In the early eighties another Stephen ‘Steve’ Foster played in defence for, and was captain of, Brighton and Hove Albion. In 1983 Brighton and Hove made it to the FA Cup Final where they were massive underdogs v Manchester United. There was much speculation about Steve Foster’s fitness in the run up to the final. Eventually some injury kept him out. This was a big blow, but nonethless ‘plucky’ Brighton held the Mancunian lowlife to a 2-2 draw. In those days, as is only right, drawn finals went to replays. ‘Inspirational Captain Foster’ was declared fit for the replay! Which Brighton went on to lose 4-0. Gleeful United fans sang, Stephen Foster, Stephen Foster, what a difference you have made, what a diff-er-ence you have made, to the hapless, and famously headbanded, player.
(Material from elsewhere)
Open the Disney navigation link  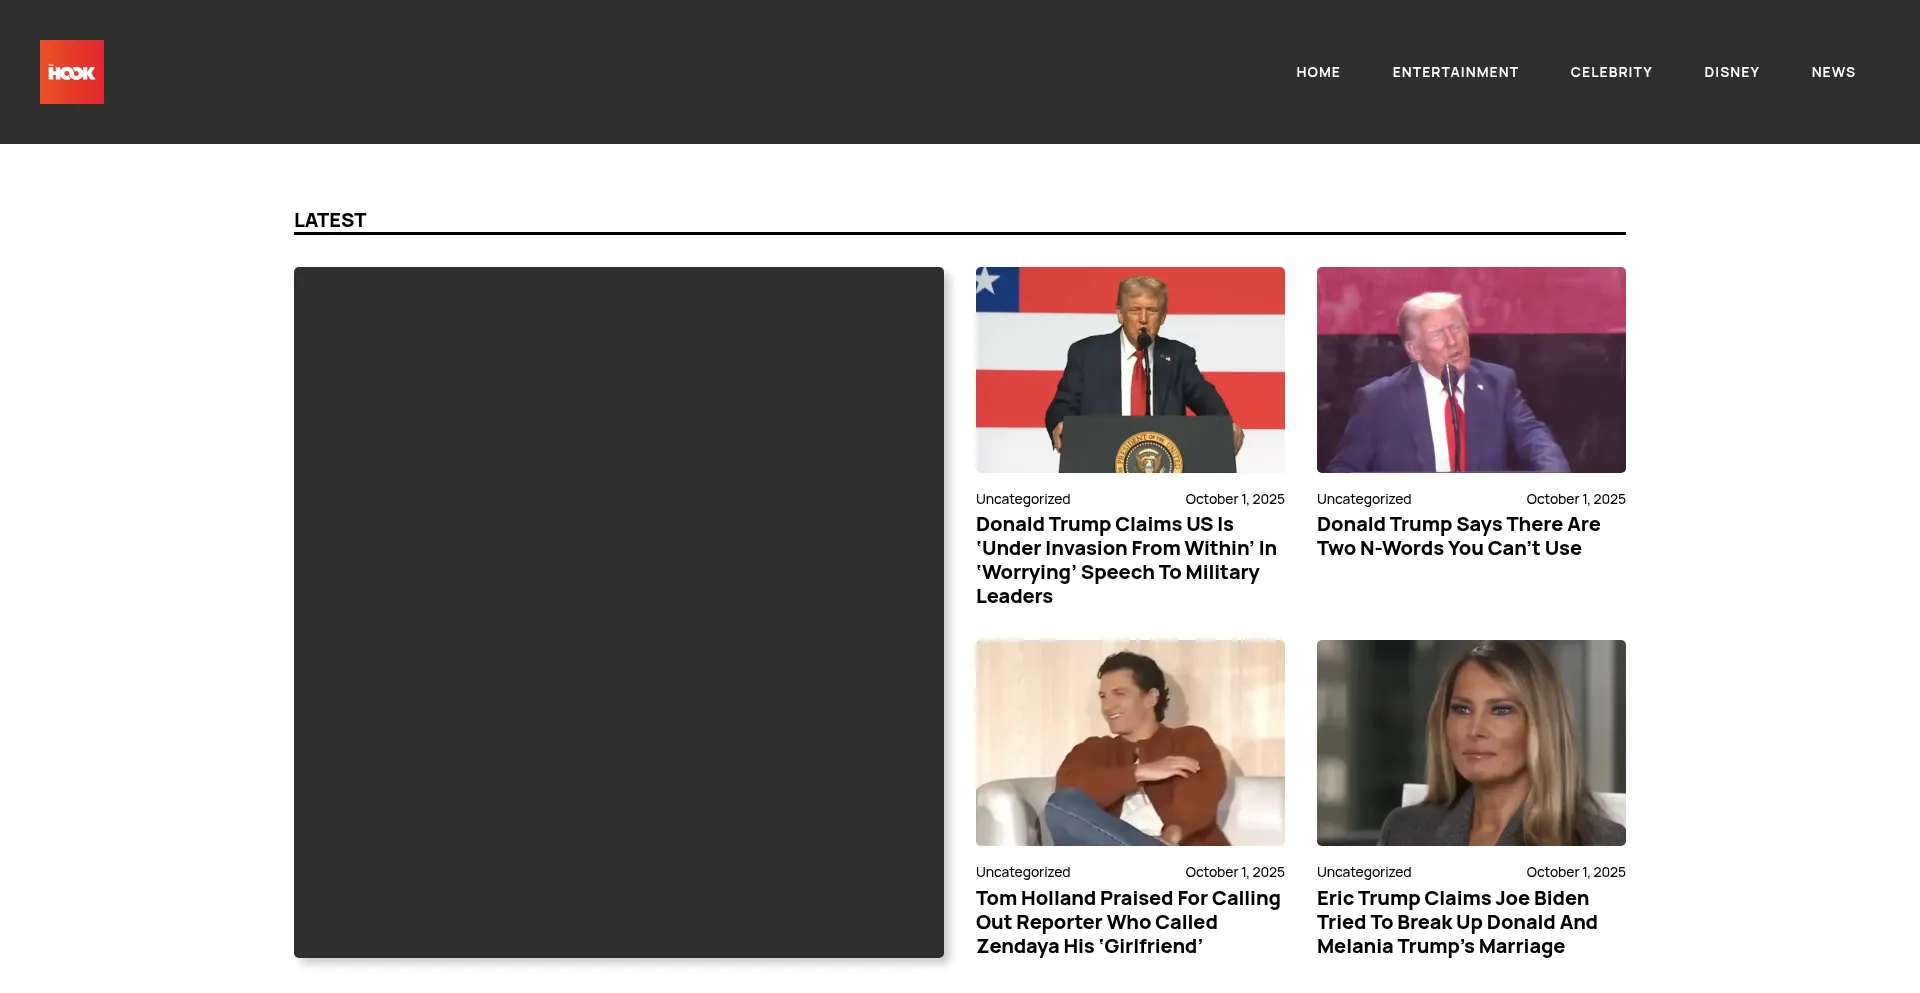tap(1731, 72)
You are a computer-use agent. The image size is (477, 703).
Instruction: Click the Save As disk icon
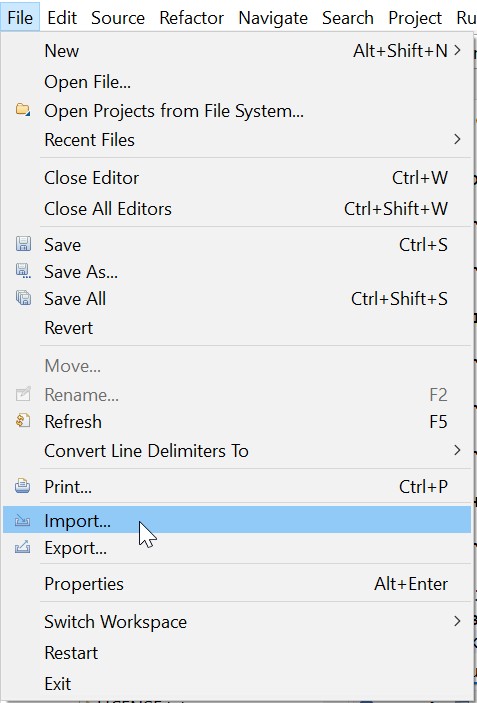pyautogui.click(x=23, y=271)
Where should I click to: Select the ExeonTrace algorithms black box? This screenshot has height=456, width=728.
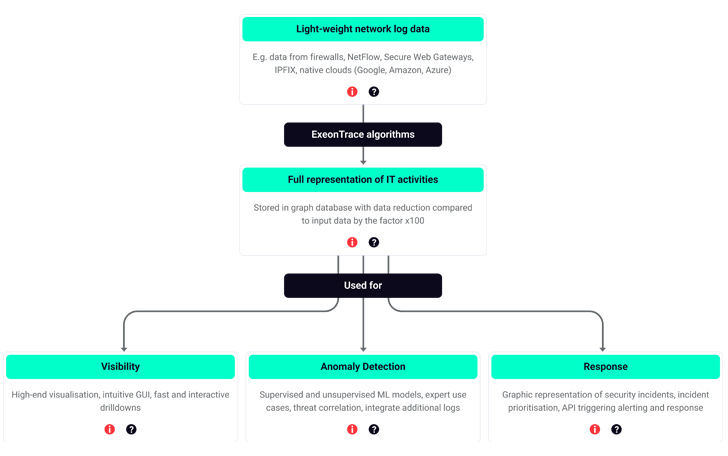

What a difference he has made!
I had at that time an acquaintance who was also lead singer in a seventies relic rock band. He was from New Zealand. So, of course, he supported United. He’d been at the replay, and thereafter, whenever our paths crossed, he sang the what a difference you have made song to me. This was either charming or annoying, depending on the mood, and on the point one was at in the cycle of non-stop dope-smoking to which the rock singer had, in some part, introduced me.
Last night Brighton played Norwich City. They lost 4-1. Whilst at the ground I bought a copy of their fanzine ‘The Seagull Love Review.’ Imagine the sequence of thoughts that went through my mind when I found this on the back cover (not least of which was ‘who the effin hell is that?’ & ‘where the effin hell is his trademark headband?’) :
Fanzines are at their best when a club is crap, or in chaos. Brighton have just appointed Uruguayan Gus Poyet as manager, their third in a year or something. One of the concerns of The Love Review is that, ‘Alison Moyet is the only thing that rhymes with Poyet when singing chants.’ On the plus side, though, ‘Uruguayans are dirty mad bastards,’ so over the next few months fans can look forward to, ‘matches punctuated with shin scraping, hair pulling, bollock pinching and plenty of Christmas red cards.’